Strengthening Management System for Chemical Substances in Products

Coway strengthens its capacity for managing hazardous substances through various means, such as strengthening standards and processes for managing the safety of chemical substances, clearly assigning the manager in charge, hiring experts, and receiving external consultations.

Establishment of Chemical Substance Review and Management System

Re-establishment of Chemical Substance Management System

Having acquired the Hazardous Substances Processing Management (HSPM) certification, Coway strengthens chemical substance management following the cycle of planning, execution, review and continuous improvement of the HSPM system. Since 2010, Coway voluntarily applies the EU/K-RoHS standard to all parts used and has their conformity verified. In 2015, Coway expanded K-RoHS response by registering 100% of service part codes and having the conformity of all products verified.
In 2016, Coway built a database to examine and inspect the use of chemical substances at business sites. The company also expanded the existing database on domestic and international laws and regulations. In 2017, Coway will expand the subject of chemical substance management from business sites to products, and actively respond to demands regarding global environmental regulations and use of chemical substances by client companies.

Proactive Research
on Chemical Substances

The United States Environmental Protection Agency (EPA) recently announced that it will include five Nitrosamine compounds on its list of regulated contaminants. Coway has confirmed that the substances in question brought no harmful effects to its products.

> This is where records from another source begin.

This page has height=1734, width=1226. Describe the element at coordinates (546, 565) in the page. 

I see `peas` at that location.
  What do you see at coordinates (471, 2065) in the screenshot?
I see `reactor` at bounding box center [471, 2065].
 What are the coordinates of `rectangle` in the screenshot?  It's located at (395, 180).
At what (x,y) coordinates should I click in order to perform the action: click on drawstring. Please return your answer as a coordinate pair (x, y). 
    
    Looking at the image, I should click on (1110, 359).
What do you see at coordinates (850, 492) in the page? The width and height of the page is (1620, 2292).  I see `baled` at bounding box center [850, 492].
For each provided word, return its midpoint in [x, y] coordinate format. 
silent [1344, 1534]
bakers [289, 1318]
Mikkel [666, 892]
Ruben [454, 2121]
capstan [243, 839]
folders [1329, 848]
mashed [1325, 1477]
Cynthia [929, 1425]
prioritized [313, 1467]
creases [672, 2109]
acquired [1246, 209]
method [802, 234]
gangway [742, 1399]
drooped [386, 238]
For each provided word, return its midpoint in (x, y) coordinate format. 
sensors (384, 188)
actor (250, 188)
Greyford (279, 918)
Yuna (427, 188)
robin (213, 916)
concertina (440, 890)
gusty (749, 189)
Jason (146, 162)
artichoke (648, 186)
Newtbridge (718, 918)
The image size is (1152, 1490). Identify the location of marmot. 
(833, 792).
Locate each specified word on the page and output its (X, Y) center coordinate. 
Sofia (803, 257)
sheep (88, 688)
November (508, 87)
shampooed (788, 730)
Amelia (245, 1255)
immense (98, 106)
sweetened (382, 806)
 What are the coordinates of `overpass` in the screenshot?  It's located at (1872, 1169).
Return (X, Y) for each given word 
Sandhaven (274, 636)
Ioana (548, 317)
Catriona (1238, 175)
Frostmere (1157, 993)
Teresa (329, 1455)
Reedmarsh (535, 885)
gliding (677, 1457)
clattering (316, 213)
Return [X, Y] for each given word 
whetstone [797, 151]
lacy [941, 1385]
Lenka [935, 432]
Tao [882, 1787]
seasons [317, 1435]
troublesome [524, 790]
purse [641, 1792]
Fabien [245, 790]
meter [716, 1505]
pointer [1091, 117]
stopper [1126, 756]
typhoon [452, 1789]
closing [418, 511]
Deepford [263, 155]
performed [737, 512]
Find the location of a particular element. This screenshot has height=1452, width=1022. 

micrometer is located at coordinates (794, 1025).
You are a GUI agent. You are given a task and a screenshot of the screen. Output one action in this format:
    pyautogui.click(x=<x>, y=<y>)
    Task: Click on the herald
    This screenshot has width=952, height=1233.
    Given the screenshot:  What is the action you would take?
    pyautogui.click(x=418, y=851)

Coway is currently conducting research on developing a technology that will not only detect but also remove certain substances in products. As a standard deliberation committee member of the National Sanitation Foundation (NSF), Coway has requested preliminary research and testing of the actual removal performance of carbon filters beyond EPA standards for index material Nitrosodimethylamin (NDMA), as well as discussion on adding a claim for removal performance within NSF standards.